Twitter’s reported decision to buy social TV analytics firm Bluefin Labs, demonstrates the close relationship between the social network and TV.

“People love to make comments about the TV they watch - a proportion do so to be heard; the majority to see what others are saying. Twitter is a fantastic online market place that allows succinct, pithy comments to reach mass audiences," Paul Lee, director of technology, media and telecommunications research at Deloitte, commented.

“Twitter amplifies the appeal of TV for those who enjoy their programmes best served with back chat from their favourite commentators. Twitter provides backing vocals, not the lead vocals; it’s nigh impossible to follow a TV programme just from tweets alone. TV and Twitter are very much complements rather than competitors.

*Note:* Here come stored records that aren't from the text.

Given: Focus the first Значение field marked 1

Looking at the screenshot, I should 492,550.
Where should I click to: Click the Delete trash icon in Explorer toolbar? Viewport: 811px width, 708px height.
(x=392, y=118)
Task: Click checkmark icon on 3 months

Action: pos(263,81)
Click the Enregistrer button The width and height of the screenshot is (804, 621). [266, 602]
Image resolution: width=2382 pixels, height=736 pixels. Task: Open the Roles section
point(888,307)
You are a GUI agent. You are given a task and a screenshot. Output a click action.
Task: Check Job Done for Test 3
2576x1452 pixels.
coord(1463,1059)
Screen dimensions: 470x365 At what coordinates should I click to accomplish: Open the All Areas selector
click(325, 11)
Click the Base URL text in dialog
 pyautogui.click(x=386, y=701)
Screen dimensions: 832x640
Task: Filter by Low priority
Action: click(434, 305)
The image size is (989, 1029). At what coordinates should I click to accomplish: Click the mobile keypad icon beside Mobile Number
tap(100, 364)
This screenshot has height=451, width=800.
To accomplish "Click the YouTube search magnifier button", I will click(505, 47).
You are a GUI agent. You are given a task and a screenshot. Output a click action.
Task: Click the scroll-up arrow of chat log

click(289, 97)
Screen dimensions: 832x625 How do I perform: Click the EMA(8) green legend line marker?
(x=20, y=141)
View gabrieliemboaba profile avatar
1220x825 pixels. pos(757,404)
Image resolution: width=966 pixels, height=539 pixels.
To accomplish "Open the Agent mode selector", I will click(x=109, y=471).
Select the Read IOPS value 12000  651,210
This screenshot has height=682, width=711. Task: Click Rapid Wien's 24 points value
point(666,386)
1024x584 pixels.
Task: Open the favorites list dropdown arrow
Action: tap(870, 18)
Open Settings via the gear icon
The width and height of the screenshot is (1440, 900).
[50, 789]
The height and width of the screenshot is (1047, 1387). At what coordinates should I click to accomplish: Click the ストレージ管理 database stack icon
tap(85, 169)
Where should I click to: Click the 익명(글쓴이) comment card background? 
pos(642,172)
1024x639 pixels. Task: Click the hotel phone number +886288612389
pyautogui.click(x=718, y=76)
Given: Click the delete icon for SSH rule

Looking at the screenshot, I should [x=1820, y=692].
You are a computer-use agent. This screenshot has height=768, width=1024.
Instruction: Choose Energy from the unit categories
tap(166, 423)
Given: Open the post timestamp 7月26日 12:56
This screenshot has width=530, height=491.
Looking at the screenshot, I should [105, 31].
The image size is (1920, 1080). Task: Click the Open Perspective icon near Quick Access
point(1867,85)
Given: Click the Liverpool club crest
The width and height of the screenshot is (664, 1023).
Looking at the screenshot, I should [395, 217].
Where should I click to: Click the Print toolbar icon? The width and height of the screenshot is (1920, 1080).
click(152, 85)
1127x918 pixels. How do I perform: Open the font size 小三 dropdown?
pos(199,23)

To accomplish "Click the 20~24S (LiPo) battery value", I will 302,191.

"Deloitte’s research found that 30% regularly communicate on Facebook or Twitter at the same time as watching television. The percentage of those tweeting about a particular television programme is tiny relative to the volume of viewers. A programme that has millions of viewers would, at most, generate tens of thousands of individual tweets - even if there may be hundreds of thousands of people reading the comments.

“Another reason why Twitter meshes so serendipitously with TV is because comments have to be brief; they can be glanced at briefly without causing viewing to be interrupted. The volume of TV related discussions on social networks is so high that Twitter publishes a specific index of the most popular TV related tweets.

"The top 20 programmes tend to be soap operas, talent programmes and news programmes. Occasionally, a major sporting occasion will break into the top 20. A strong showing among social networks’ conversation helps with viewing figures, but is not integral to the ongoing success of a top 20 programme.”